*What is required*: Take the lines in the listing below from the line with "The image size" up to and including the line with "Given: Tap the Wi-Fi status icon" and set them down exactly, skipping pictures and adding nothing.
# # # #
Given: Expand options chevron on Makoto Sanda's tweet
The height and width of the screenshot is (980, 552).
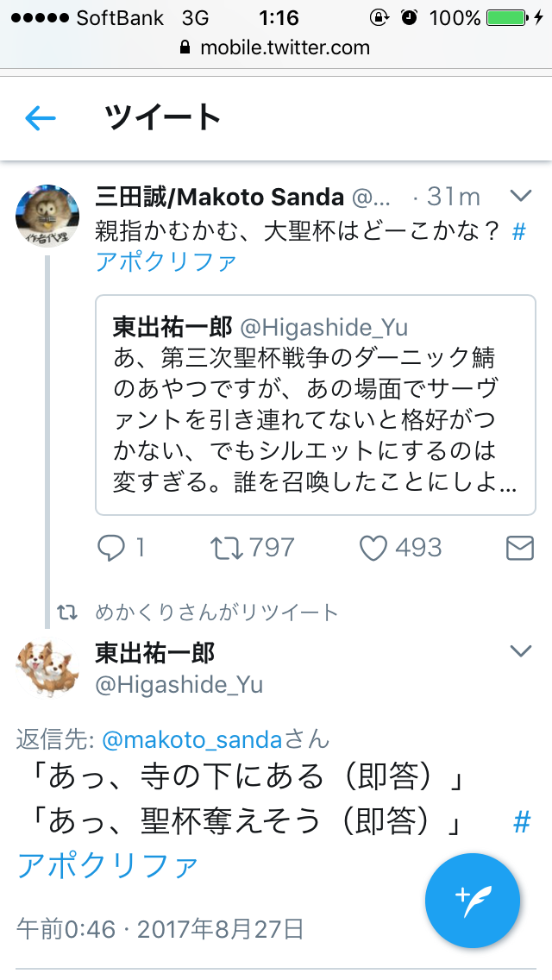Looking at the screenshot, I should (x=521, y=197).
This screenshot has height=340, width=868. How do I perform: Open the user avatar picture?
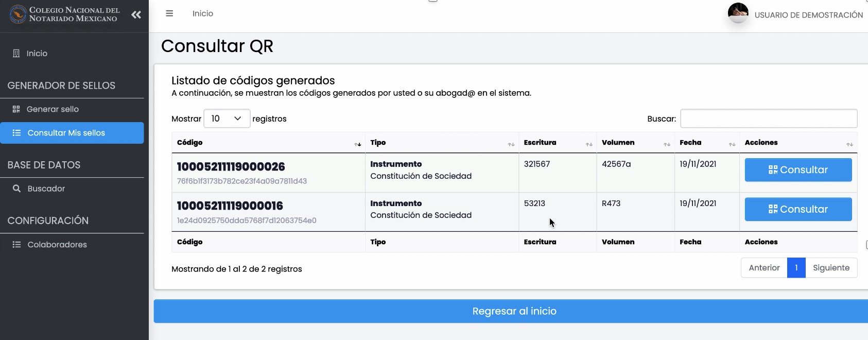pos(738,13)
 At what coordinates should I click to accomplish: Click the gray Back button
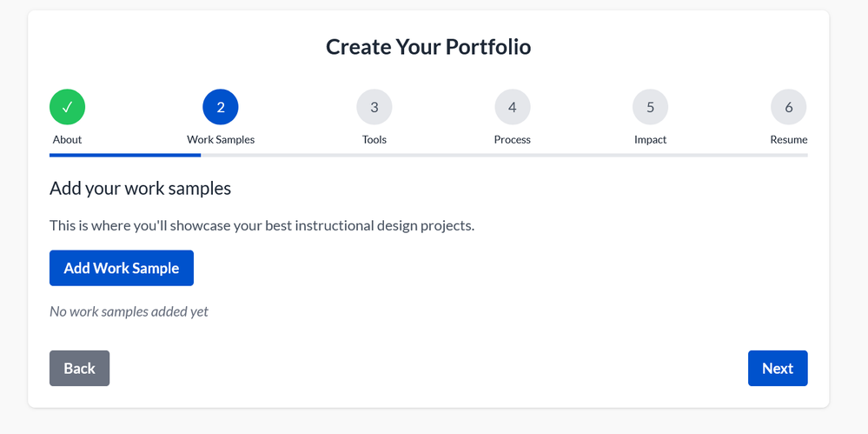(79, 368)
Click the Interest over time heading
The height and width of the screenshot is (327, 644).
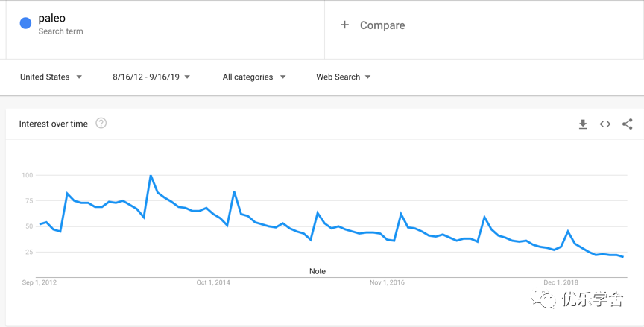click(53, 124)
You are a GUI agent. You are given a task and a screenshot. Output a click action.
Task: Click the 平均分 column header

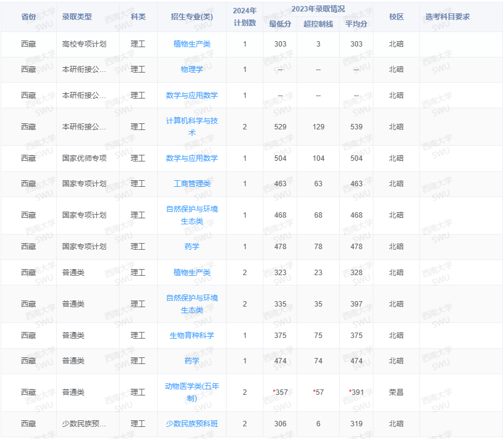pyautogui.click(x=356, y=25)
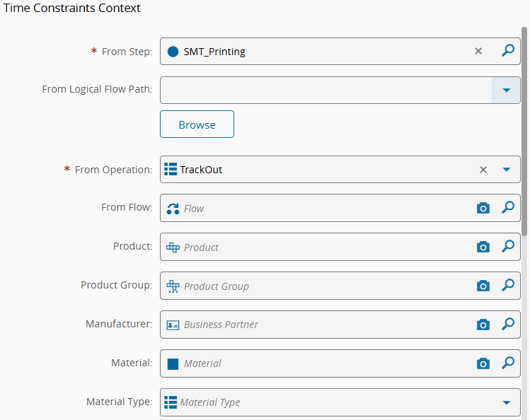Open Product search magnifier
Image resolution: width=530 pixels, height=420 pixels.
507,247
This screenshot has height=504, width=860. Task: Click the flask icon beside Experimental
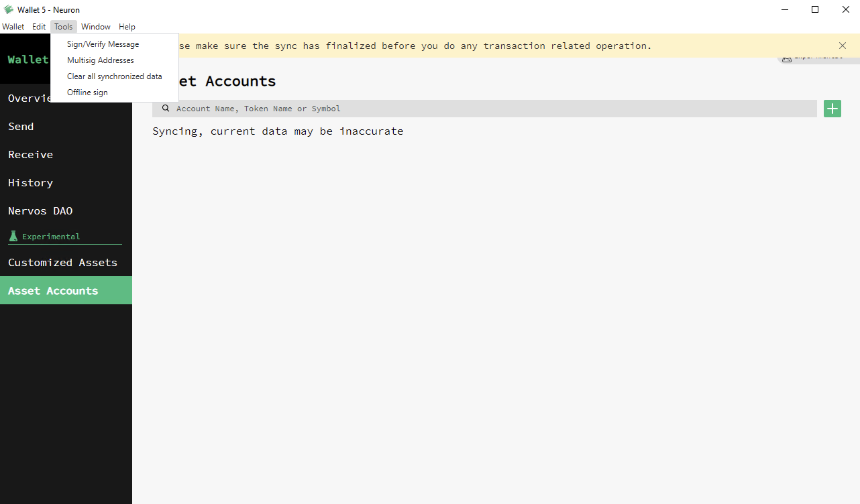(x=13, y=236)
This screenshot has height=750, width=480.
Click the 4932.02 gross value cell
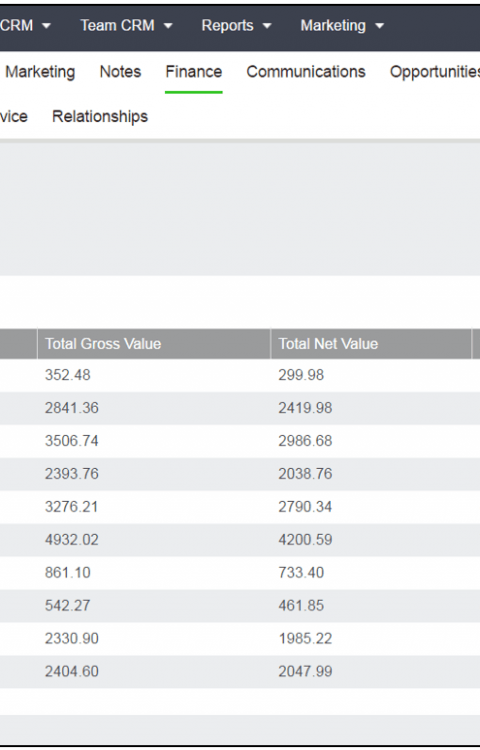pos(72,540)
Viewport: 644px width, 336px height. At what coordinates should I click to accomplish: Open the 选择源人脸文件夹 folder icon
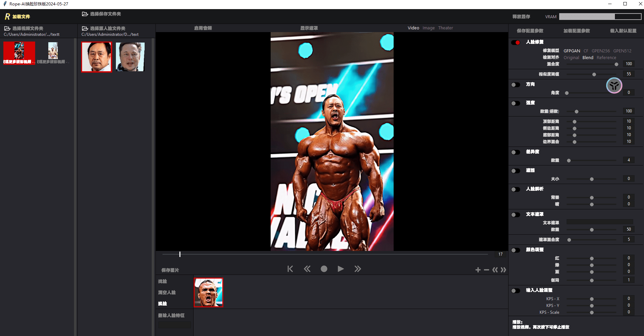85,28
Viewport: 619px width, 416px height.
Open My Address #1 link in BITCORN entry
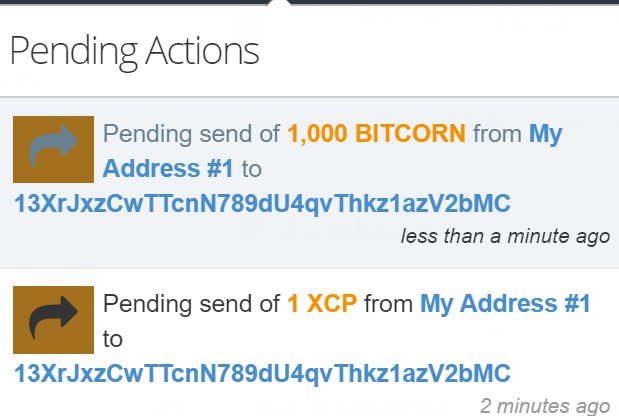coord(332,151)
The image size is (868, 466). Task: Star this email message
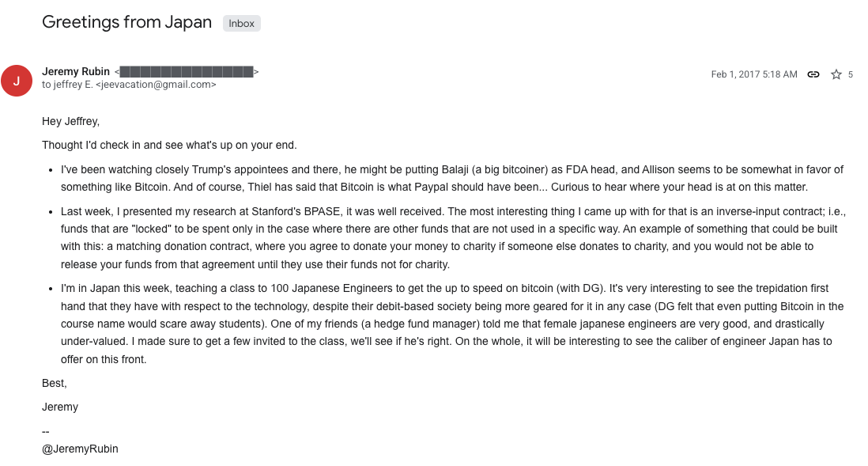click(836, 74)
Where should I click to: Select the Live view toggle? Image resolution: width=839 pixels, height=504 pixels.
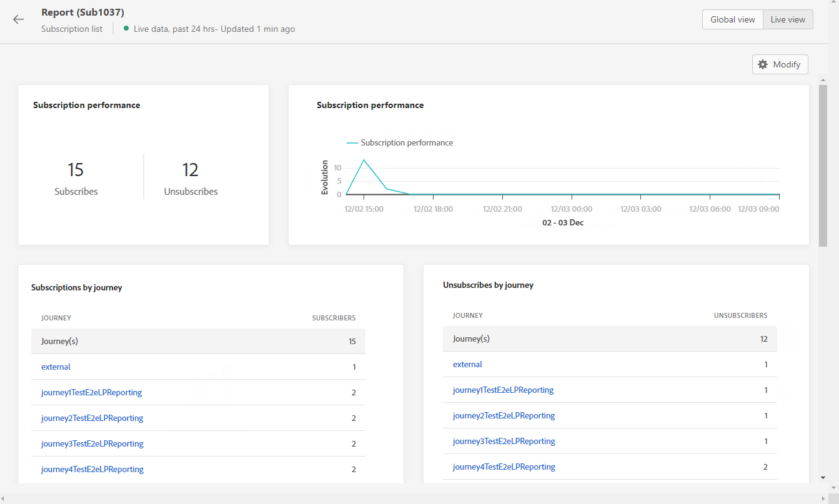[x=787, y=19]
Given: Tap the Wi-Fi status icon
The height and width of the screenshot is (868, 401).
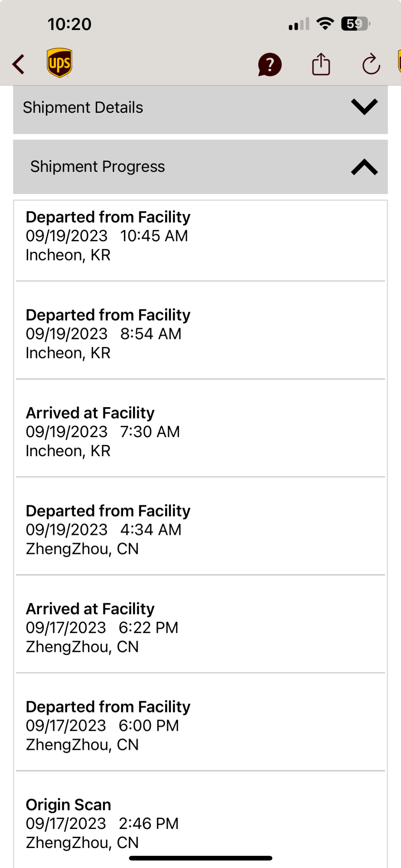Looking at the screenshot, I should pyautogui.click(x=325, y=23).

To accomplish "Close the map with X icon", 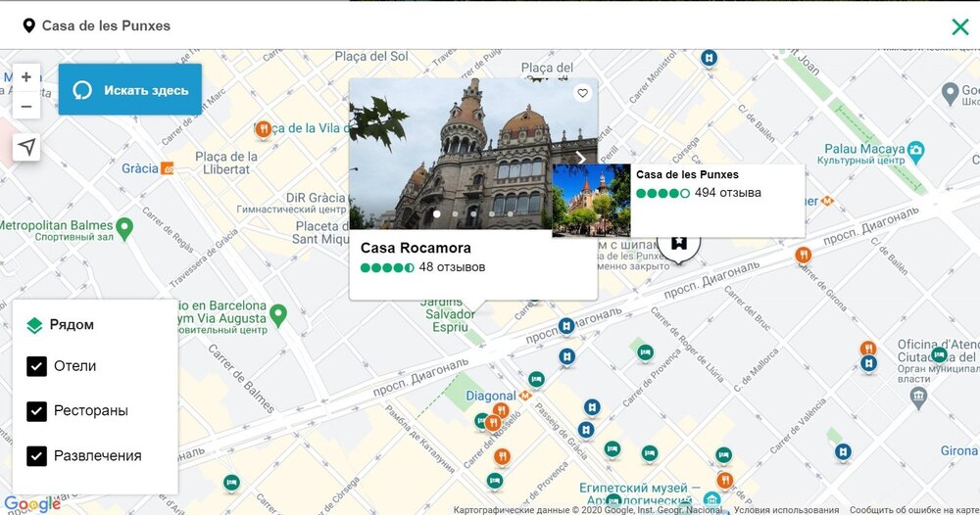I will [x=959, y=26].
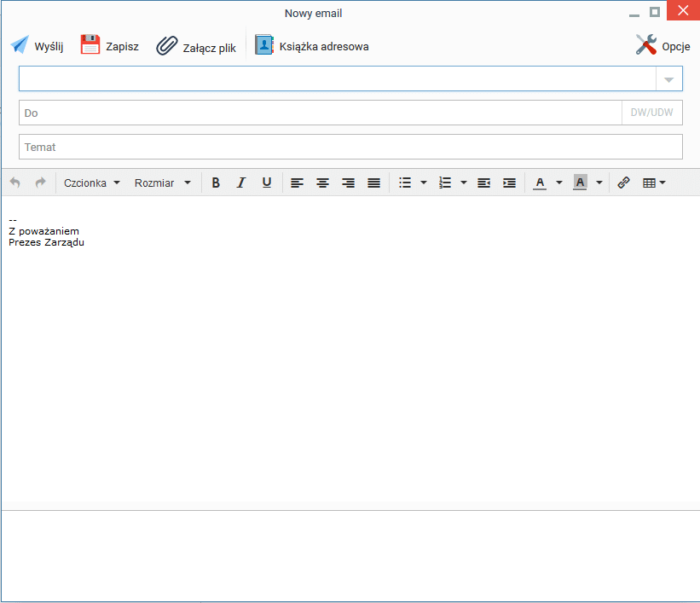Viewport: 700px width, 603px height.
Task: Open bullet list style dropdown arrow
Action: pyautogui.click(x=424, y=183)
# # # #
*Answer box*:
The image size is (868, 466). Task: Star this email message
click(836, 74)
Where should I click to: Select the Live view toggle? Image resolution: width=839 pixels, height=504 pixels.
[x=787, y=19]
Given: Tap the Wi-Fi status icon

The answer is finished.